- THE TASK -
Go through the listing below, count the lines that contain "agent", and state the number alone.
(THE DATA begins)
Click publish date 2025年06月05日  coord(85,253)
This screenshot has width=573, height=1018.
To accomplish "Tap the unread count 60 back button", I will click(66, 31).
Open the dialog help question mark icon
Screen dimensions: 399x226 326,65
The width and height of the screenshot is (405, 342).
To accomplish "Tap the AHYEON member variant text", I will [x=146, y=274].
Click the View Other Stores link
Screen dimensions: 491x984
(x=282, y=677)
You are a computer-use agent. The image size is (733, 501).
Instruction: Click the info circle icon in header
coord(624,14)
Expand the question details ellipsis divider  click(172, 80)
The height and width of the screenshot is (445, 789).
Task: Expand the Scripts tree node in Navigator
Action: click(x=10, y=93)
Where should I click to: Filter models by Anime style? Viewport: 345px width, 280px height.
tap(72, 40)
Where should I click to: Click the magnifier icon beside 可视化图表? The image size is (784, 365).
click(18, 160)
(THE DATA ends)
(THE DATA begins)
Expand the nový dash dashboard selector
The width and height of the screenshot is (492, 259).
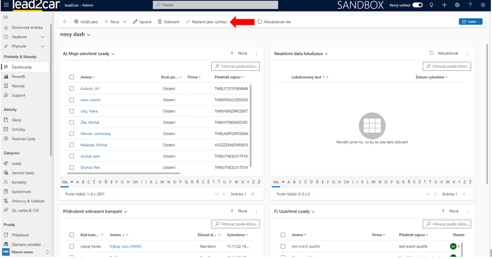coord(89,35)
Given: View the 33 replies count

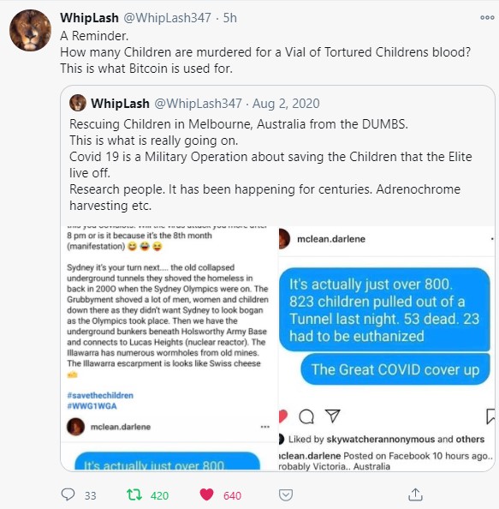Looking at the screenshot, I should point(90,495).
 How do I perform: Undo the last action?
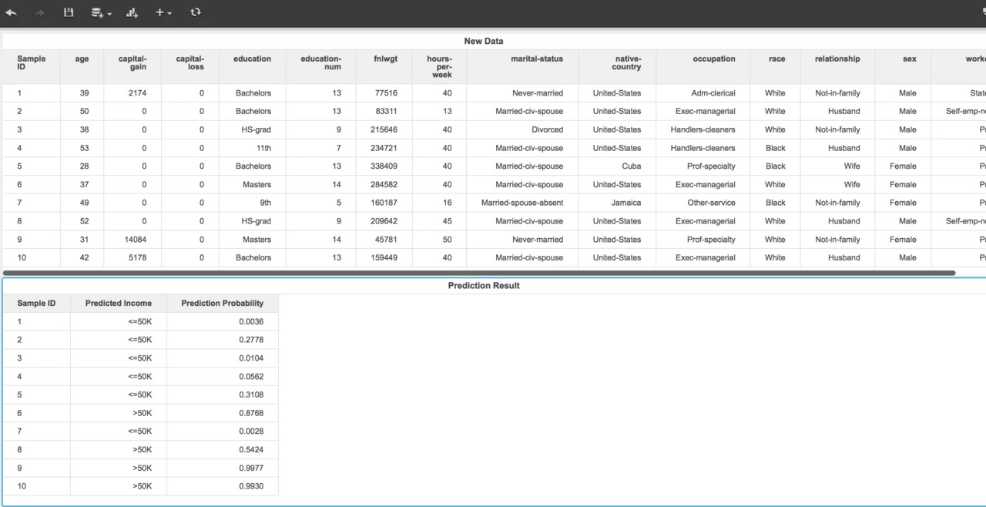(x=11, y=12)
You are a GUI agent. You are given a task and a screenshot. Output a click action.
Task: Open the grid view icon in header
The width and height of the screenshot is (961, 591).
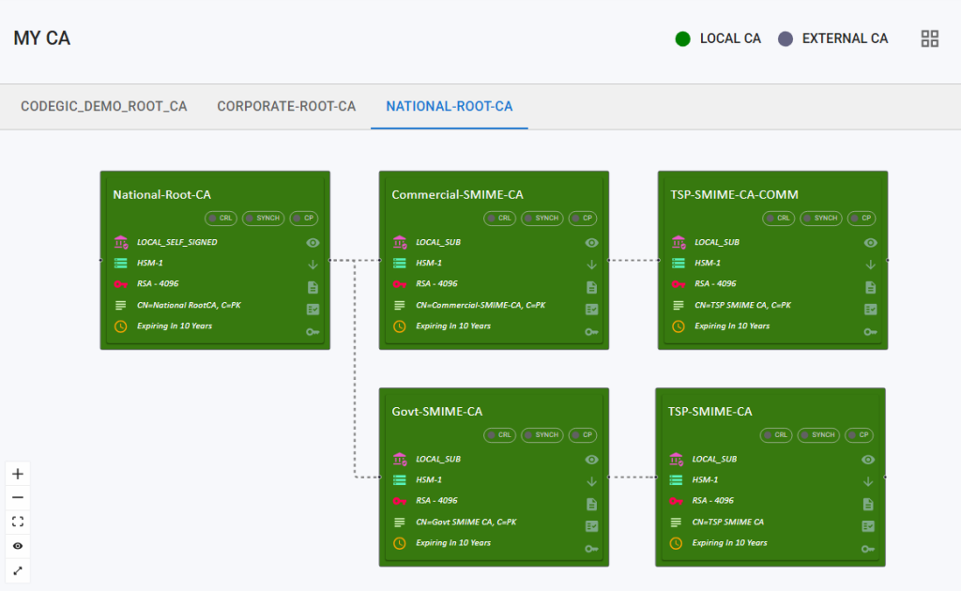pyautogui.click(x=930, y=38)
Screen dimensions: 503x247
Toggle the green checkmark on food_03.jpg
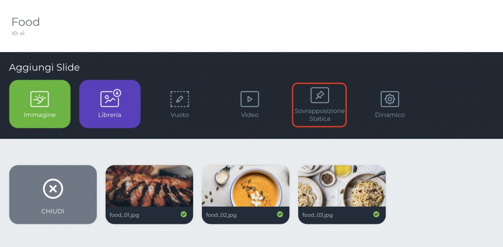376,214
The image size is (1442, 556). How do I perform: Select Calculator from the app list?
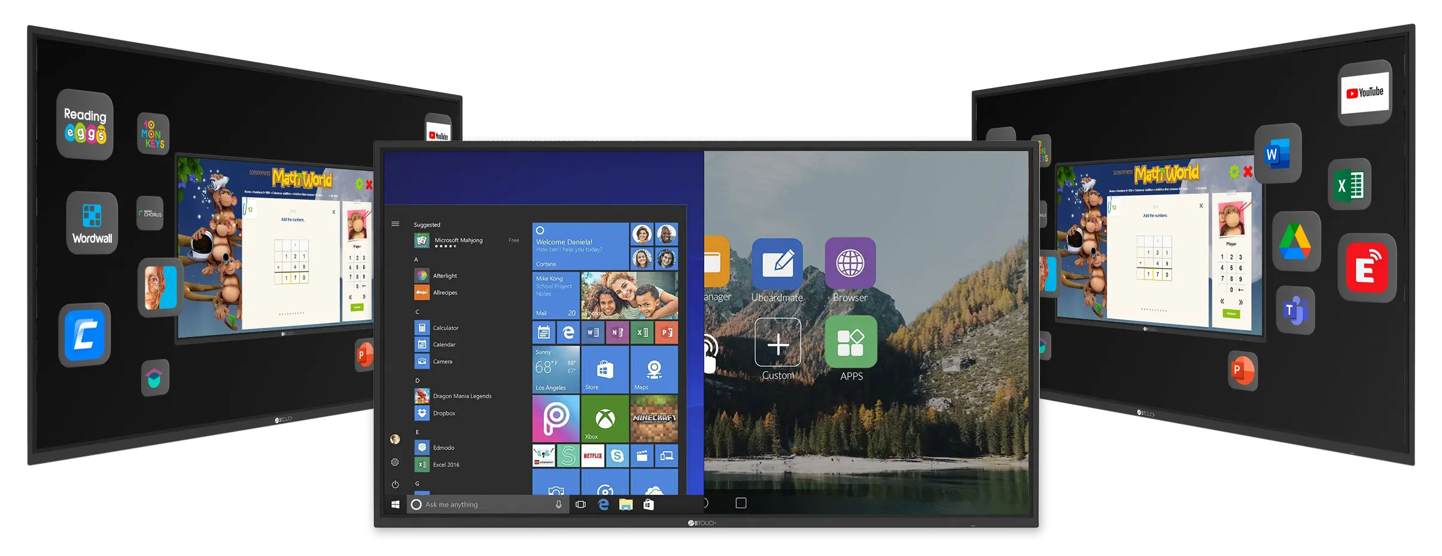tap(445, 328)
(THE DATA ends)
- RESULT OF THE TASK -
2